• Problem statement
Wherever the string "Given" shows up in the records below, return that line.

• Supplied material
════════════════════

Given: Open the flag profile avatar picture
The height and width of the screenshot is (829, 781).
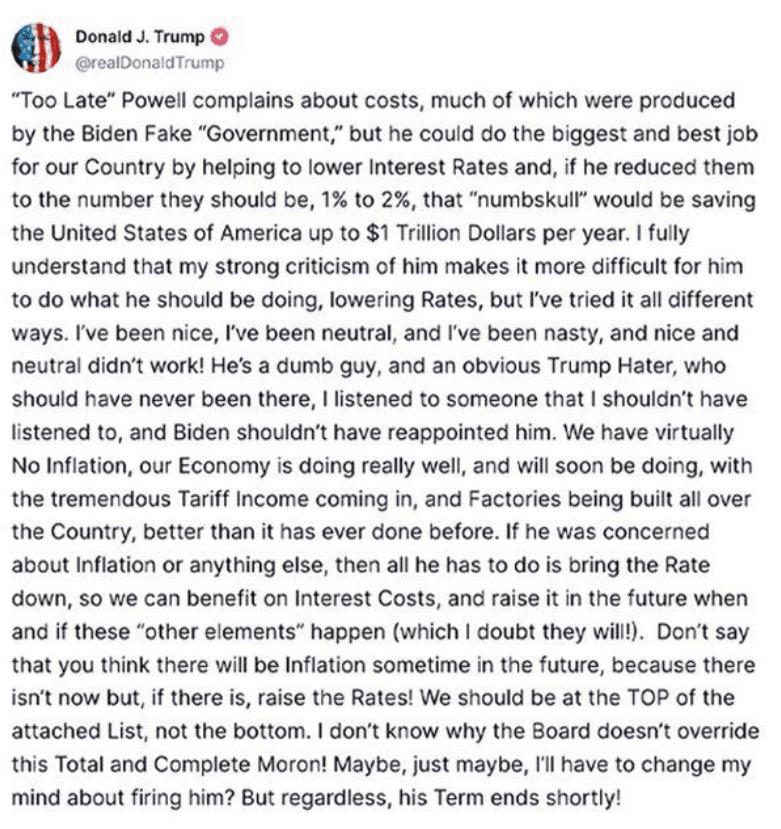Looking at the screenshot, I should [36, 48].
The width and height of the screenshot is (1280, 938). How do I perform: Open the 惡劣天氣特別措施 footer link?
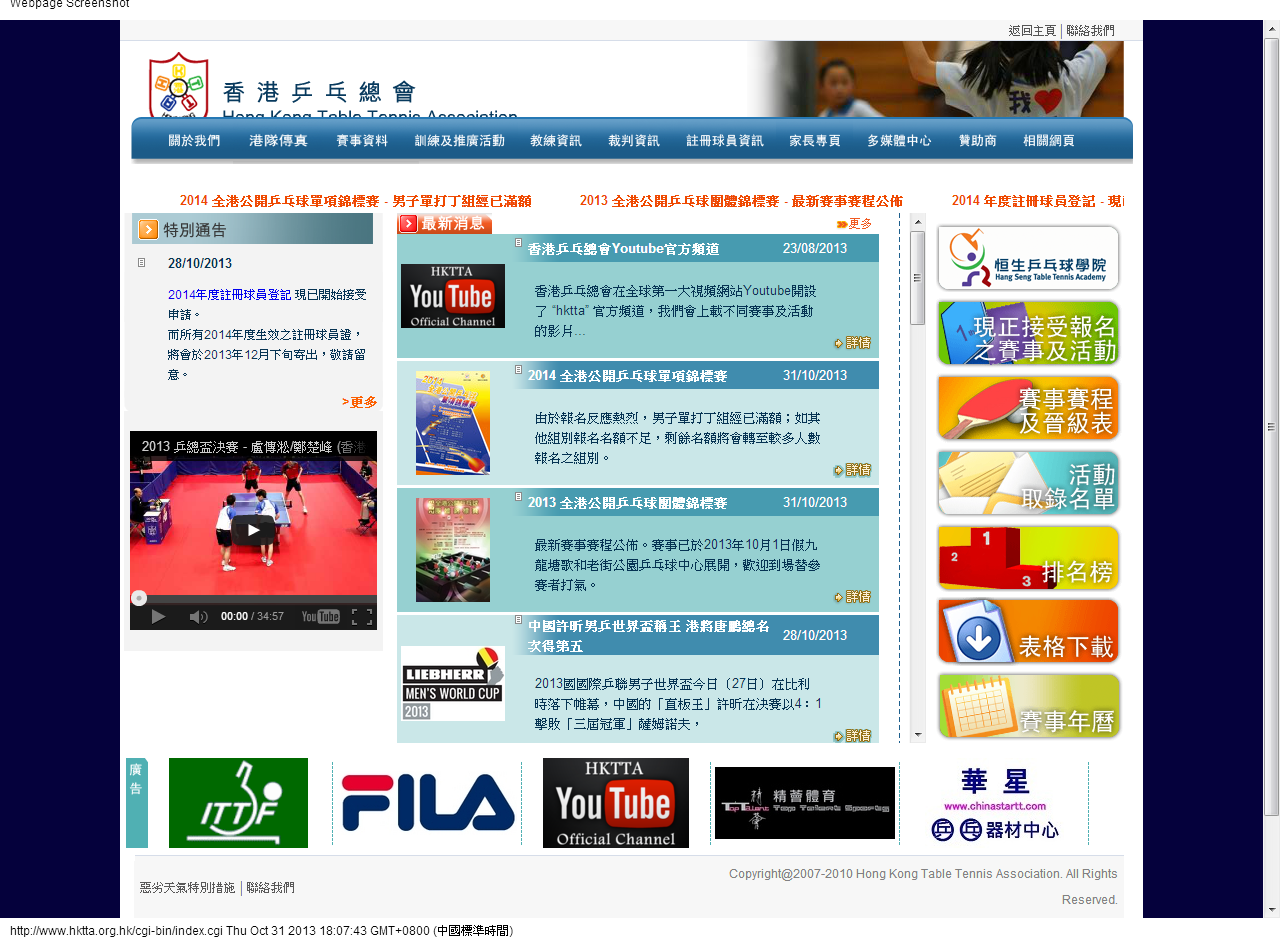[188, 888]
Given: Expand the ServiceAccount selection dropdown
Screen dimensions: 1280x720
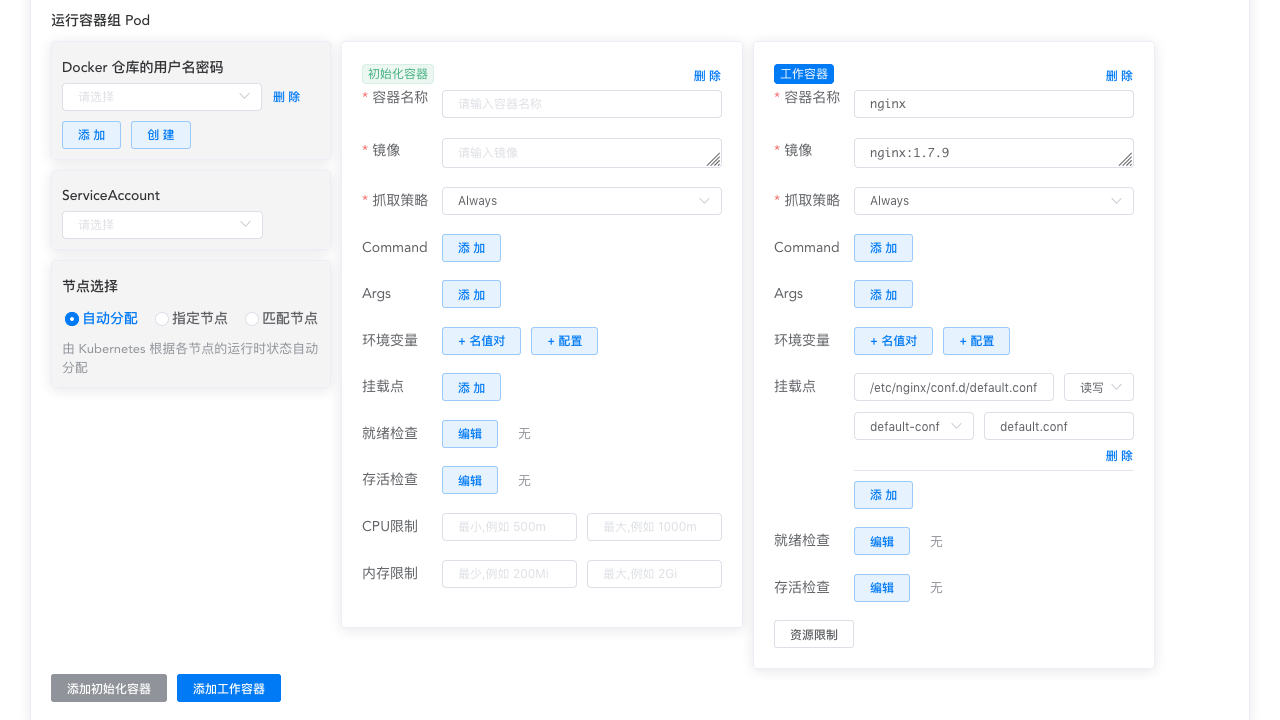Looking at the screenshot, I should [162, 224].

════════════════════

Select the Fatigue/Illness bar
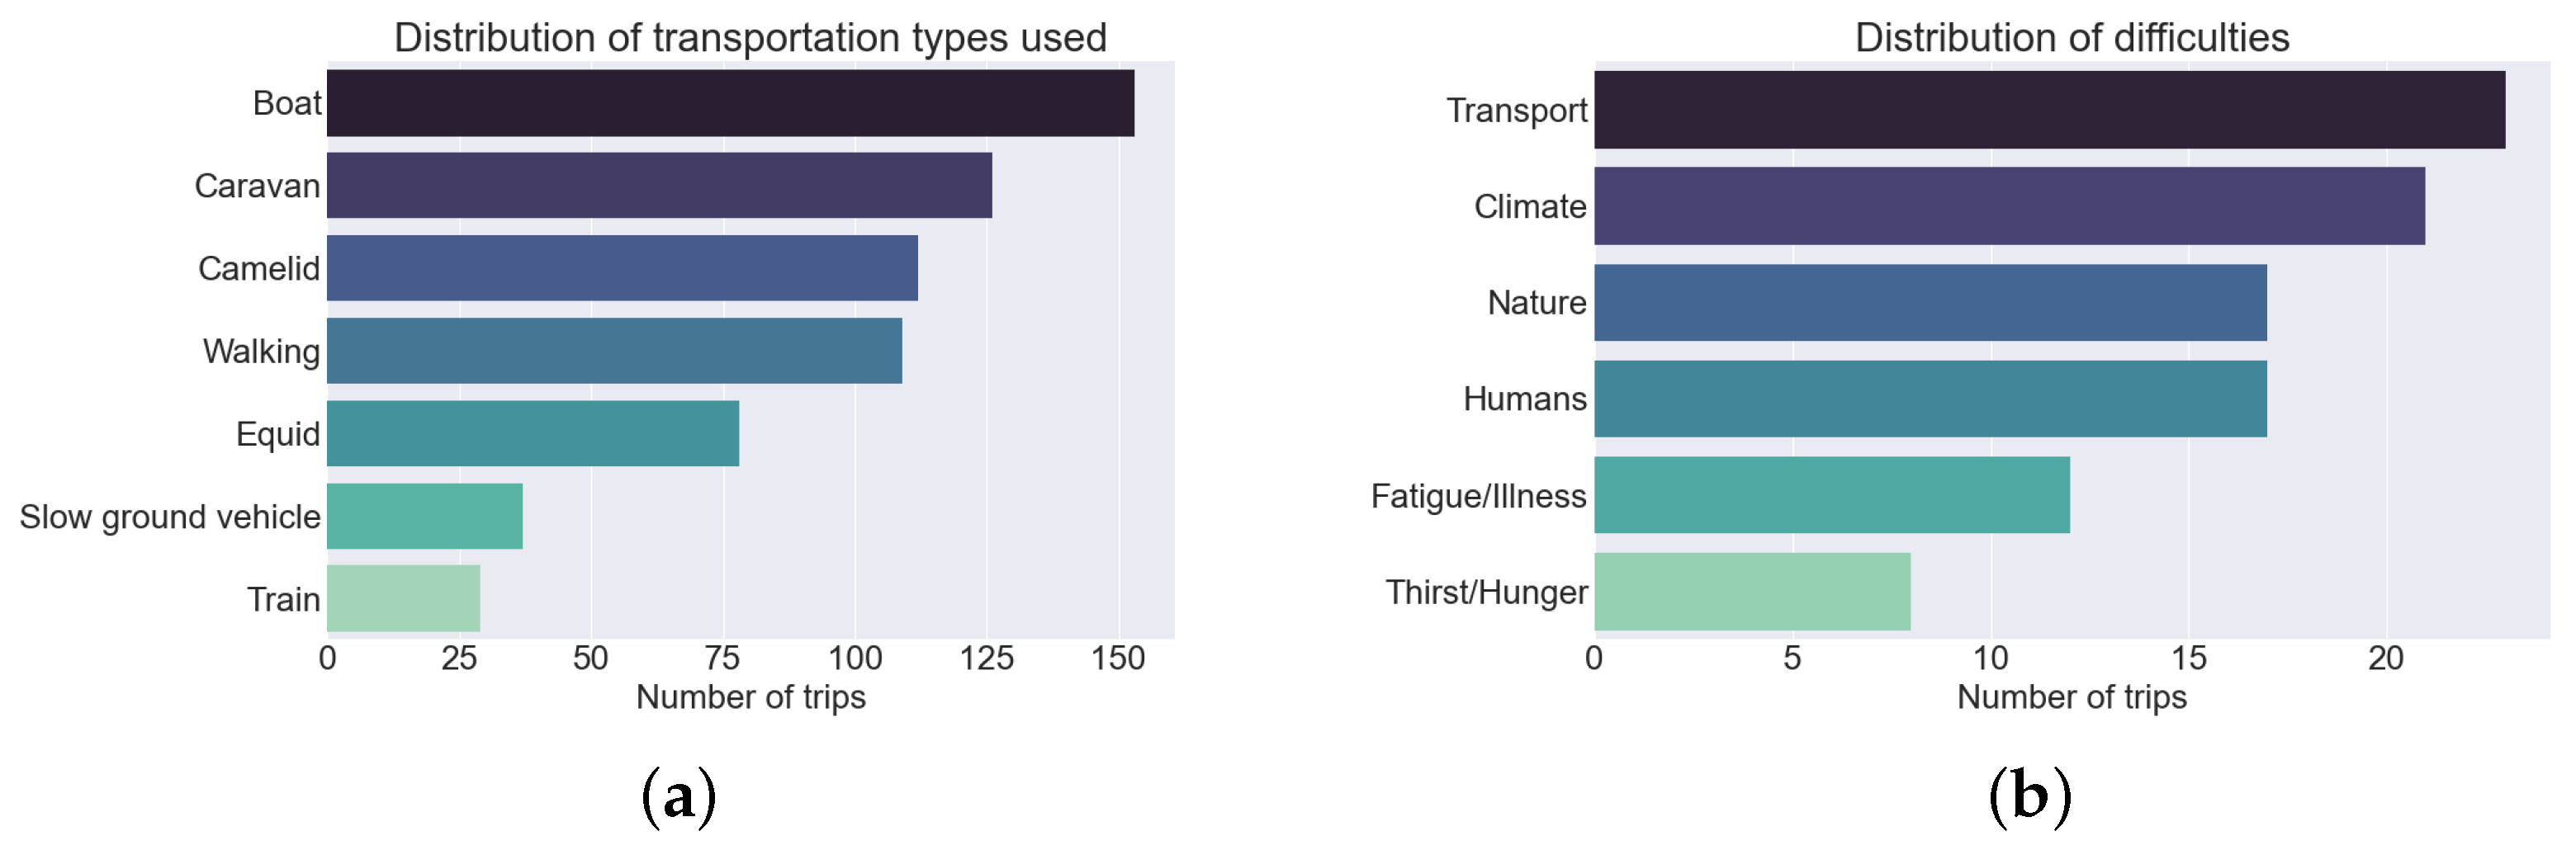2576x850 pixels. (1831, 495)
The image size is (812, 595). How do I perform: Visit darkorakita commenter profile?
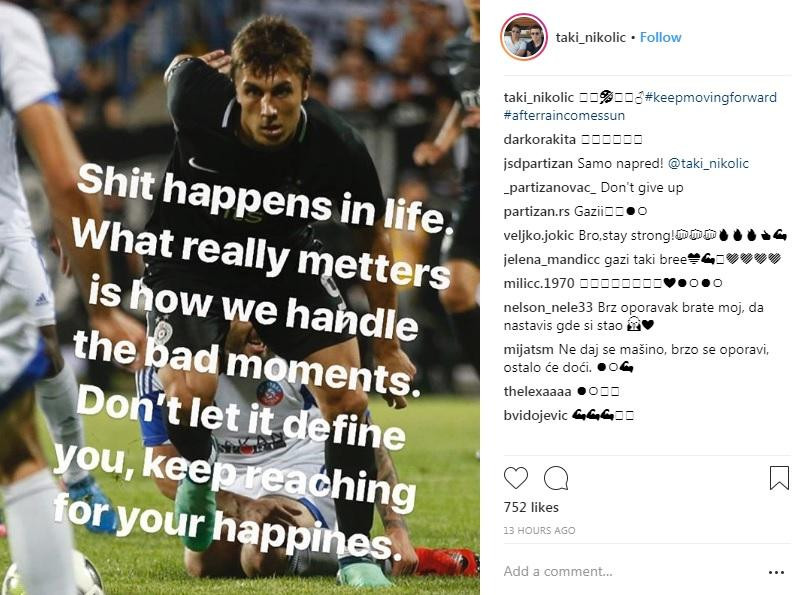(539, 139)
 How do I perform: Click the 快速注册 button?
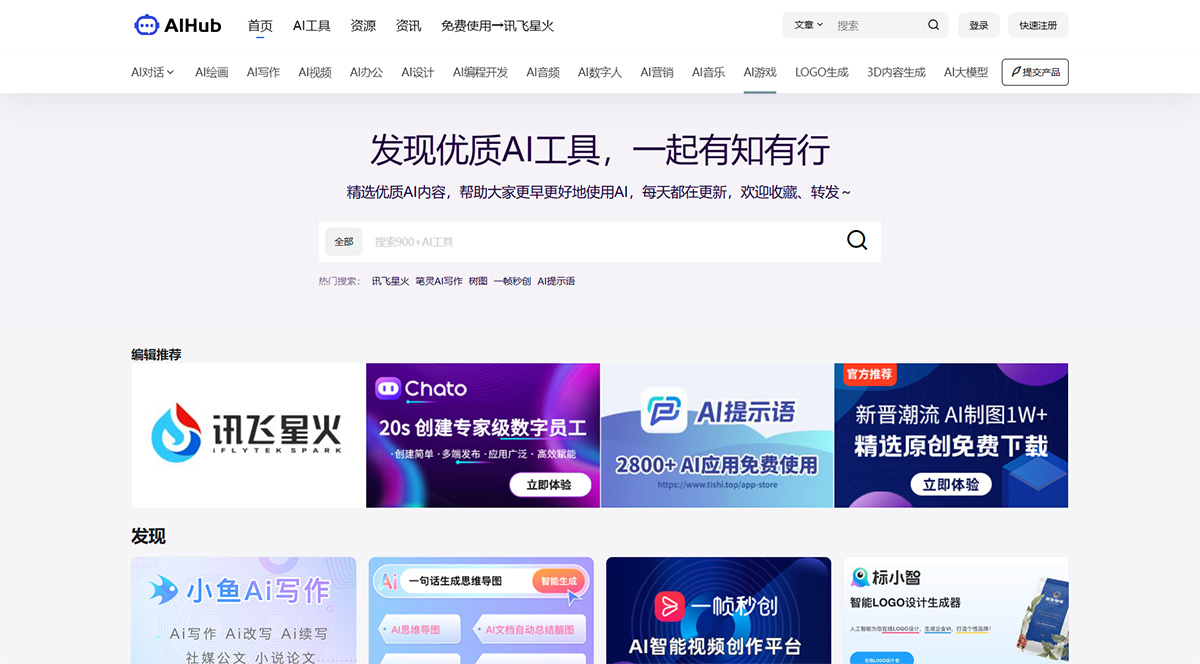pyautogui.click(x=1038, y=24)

════════════════════

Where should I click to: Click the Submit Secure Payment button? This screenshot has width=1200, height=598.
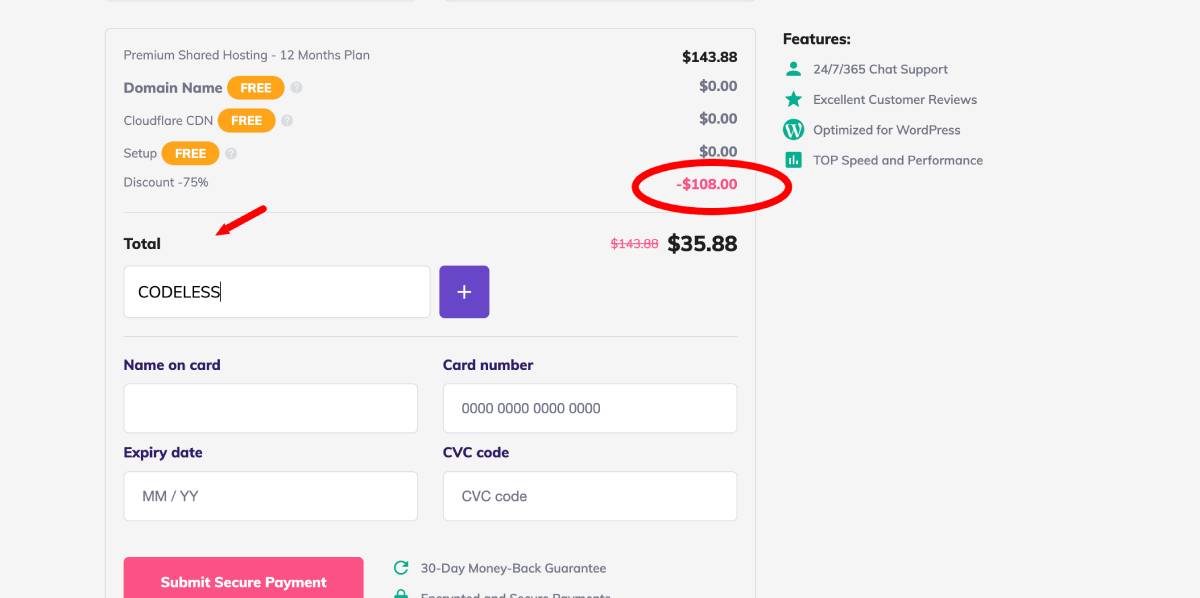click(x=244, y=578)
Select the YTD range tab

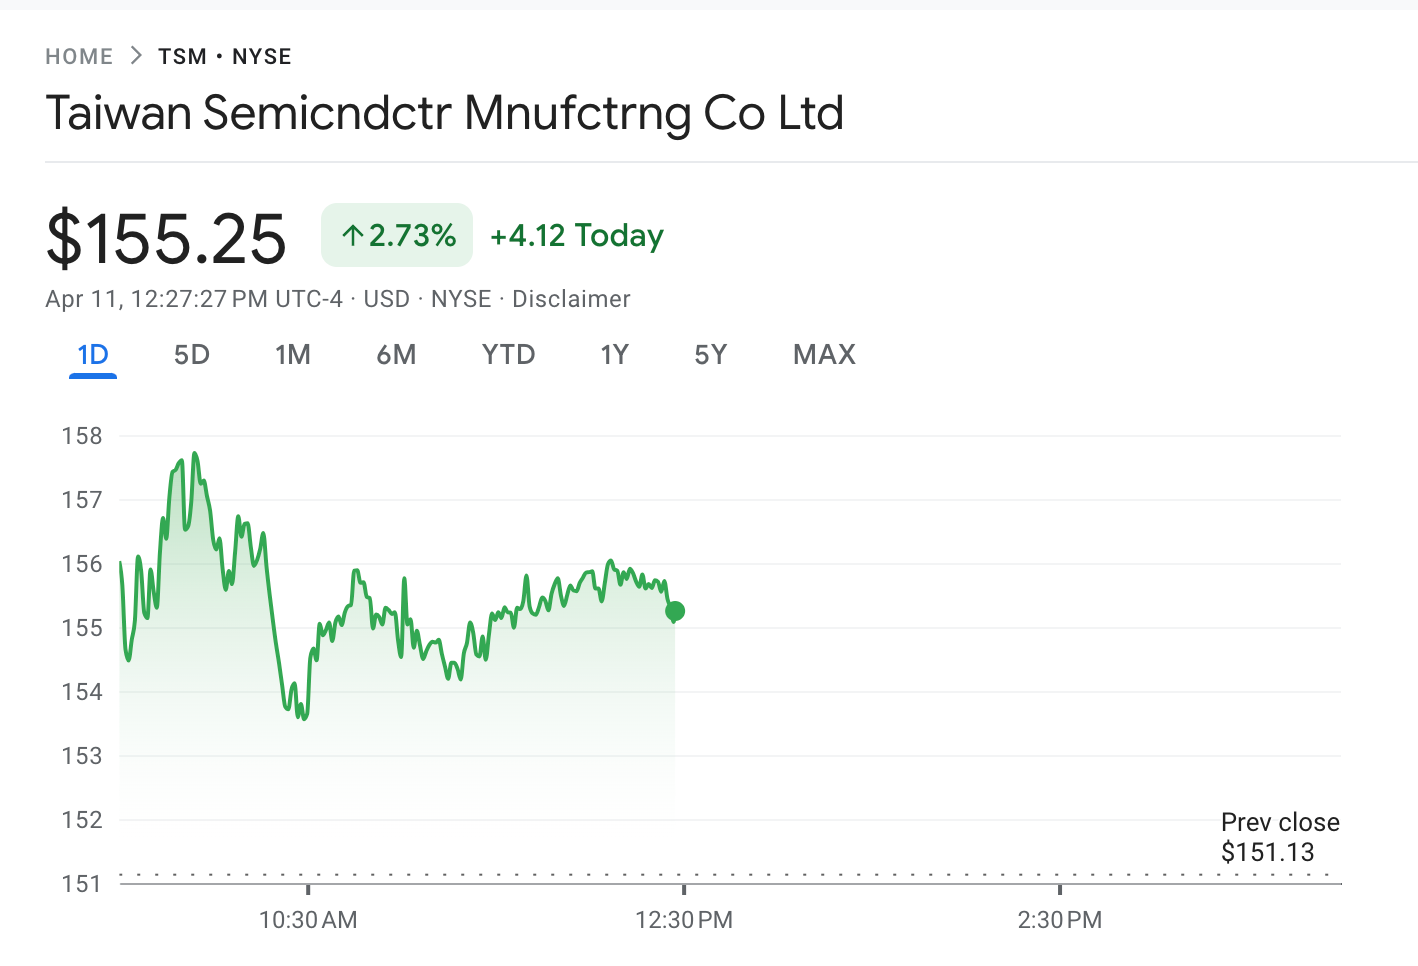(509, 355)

════════════════════

• Task answer
Given: Open the flag profile avatar picture
Given: Expand the ServiceAccount selection dropdown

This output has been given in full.